___ Given information
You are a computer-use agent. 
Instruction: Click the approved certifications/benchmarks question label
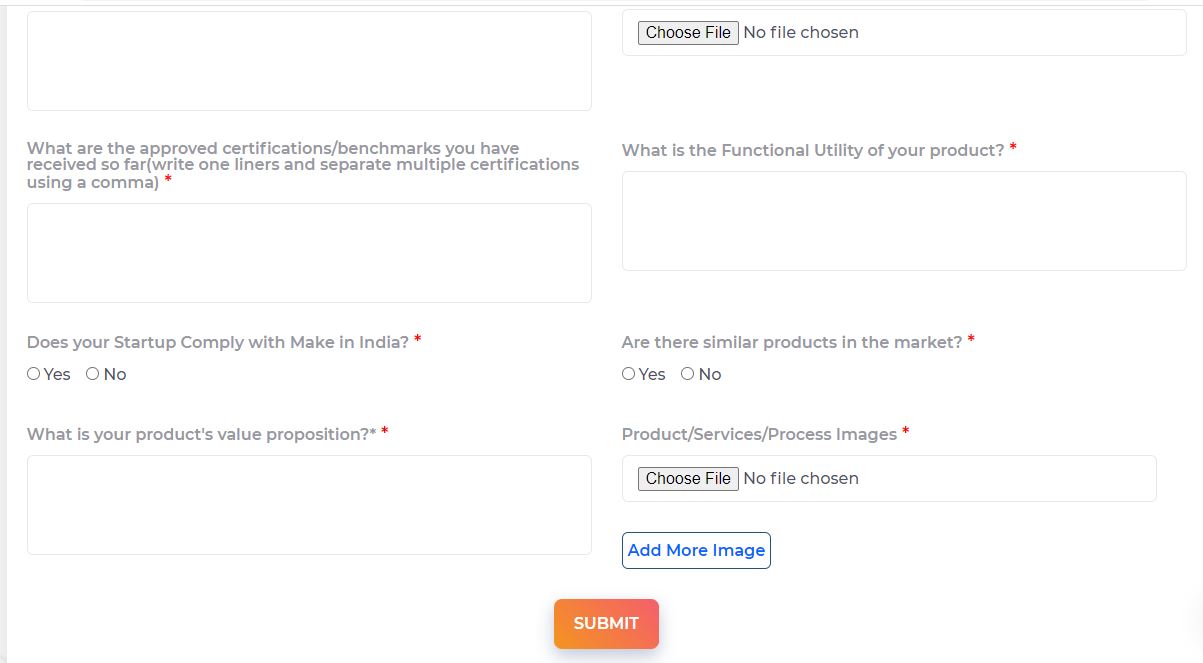tap(302, 165)
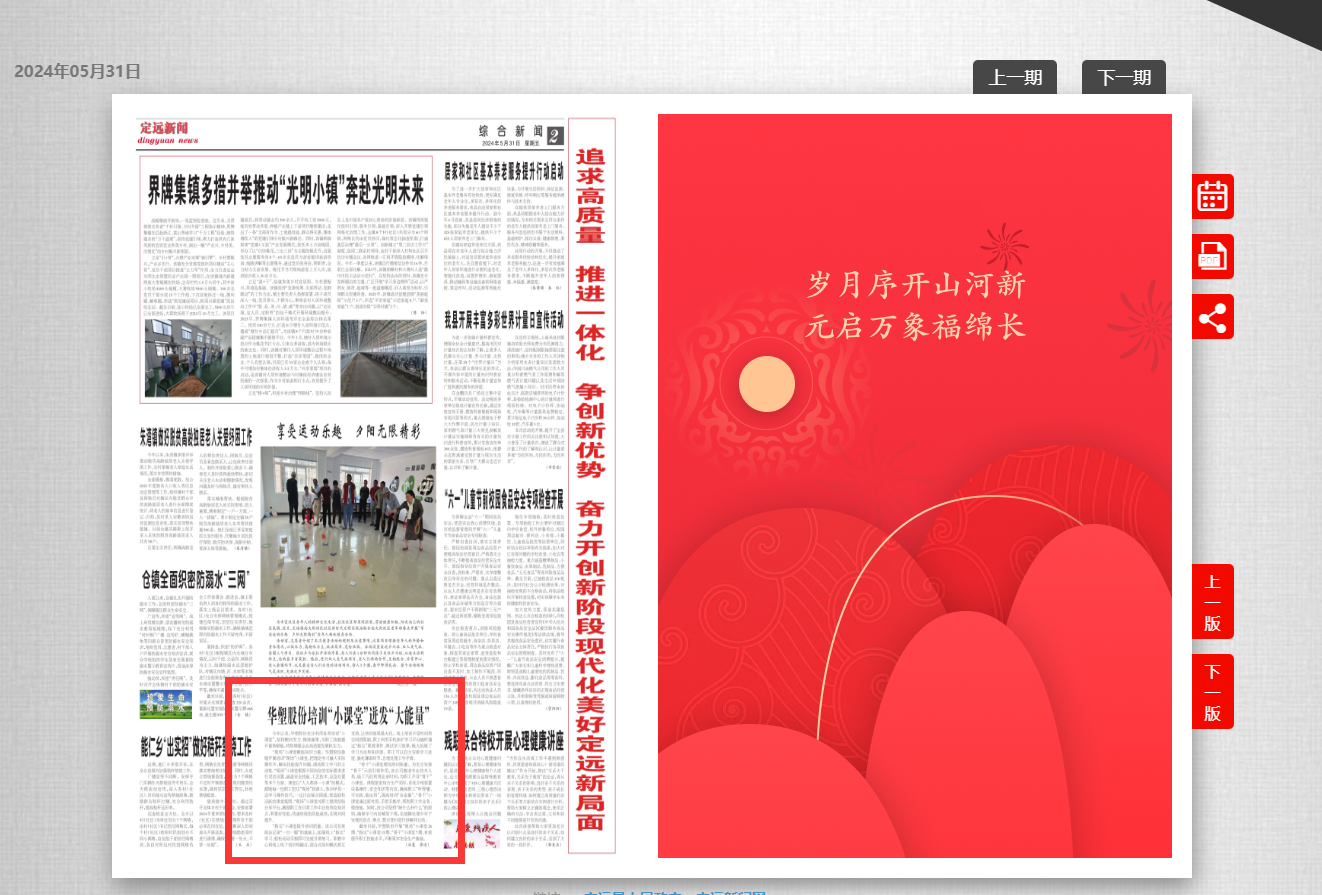Open the 世界计量日宣传活动 article
This screenshot has height=895, width=1322.
tap(504, 320)
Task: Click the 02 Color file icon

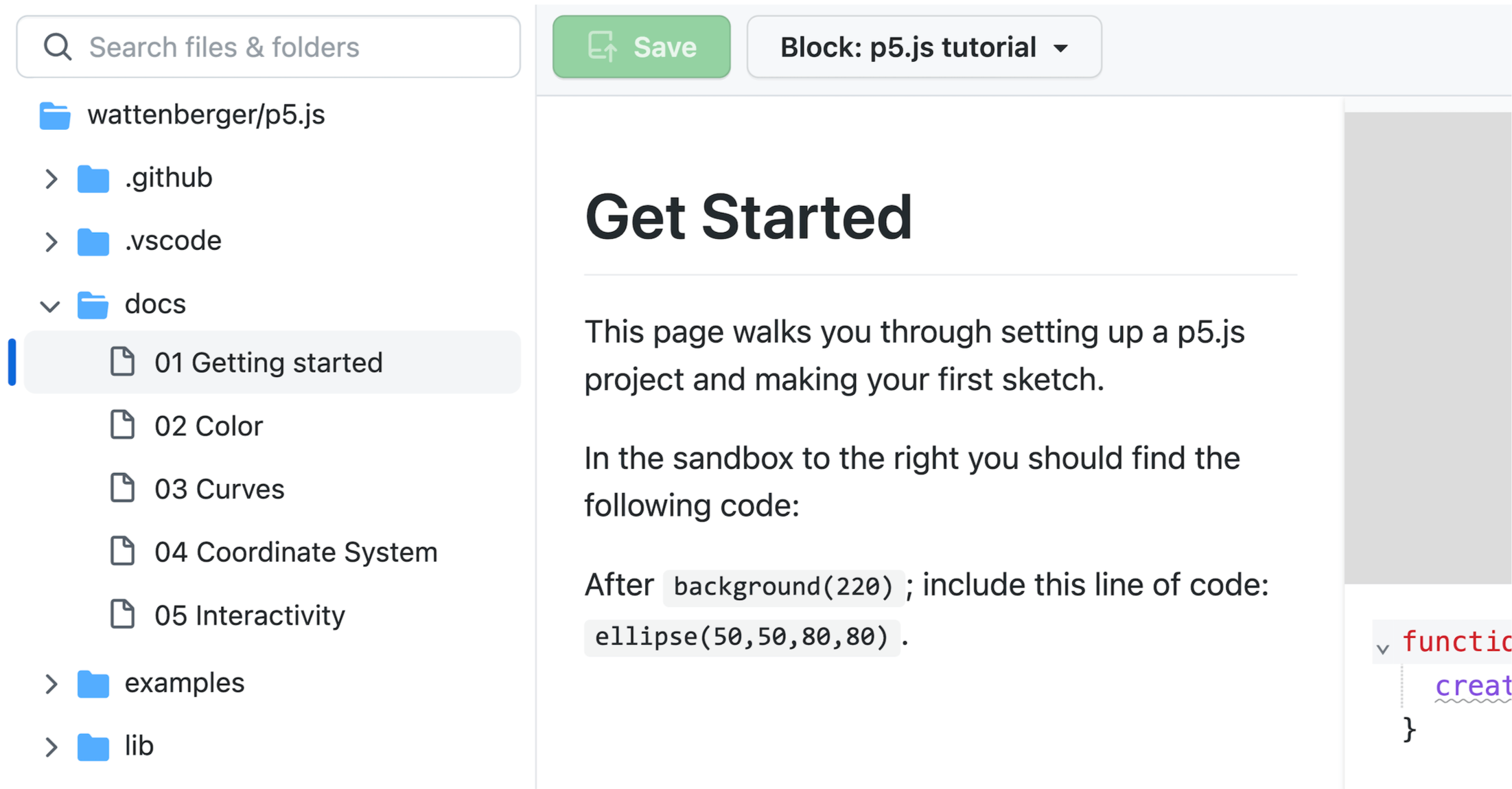Action: point(123,425)
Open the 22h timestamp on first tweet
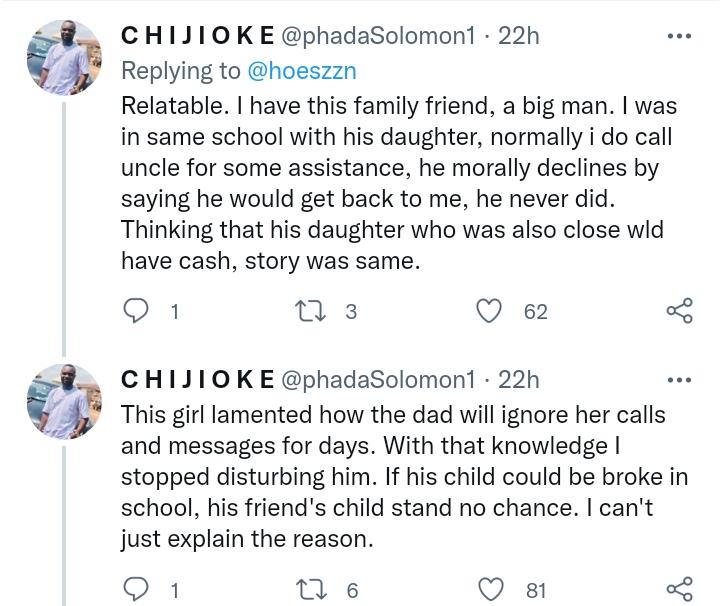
______
• **Required work**
The expected output is every record above, copied exactly, without pictures.

• **Answer space**
You are a computer-use agent. 
Instruction: Click the approved certifications/benchmarks question label
tap(302, 165)
Open the 世界计量日宣传活动 article
This screenshot has height=895, width=1322.
tap(504, 320)
Task: Click the 02 Color file icon

Action: point(123,425)
Open the 22h timestamp on first tweet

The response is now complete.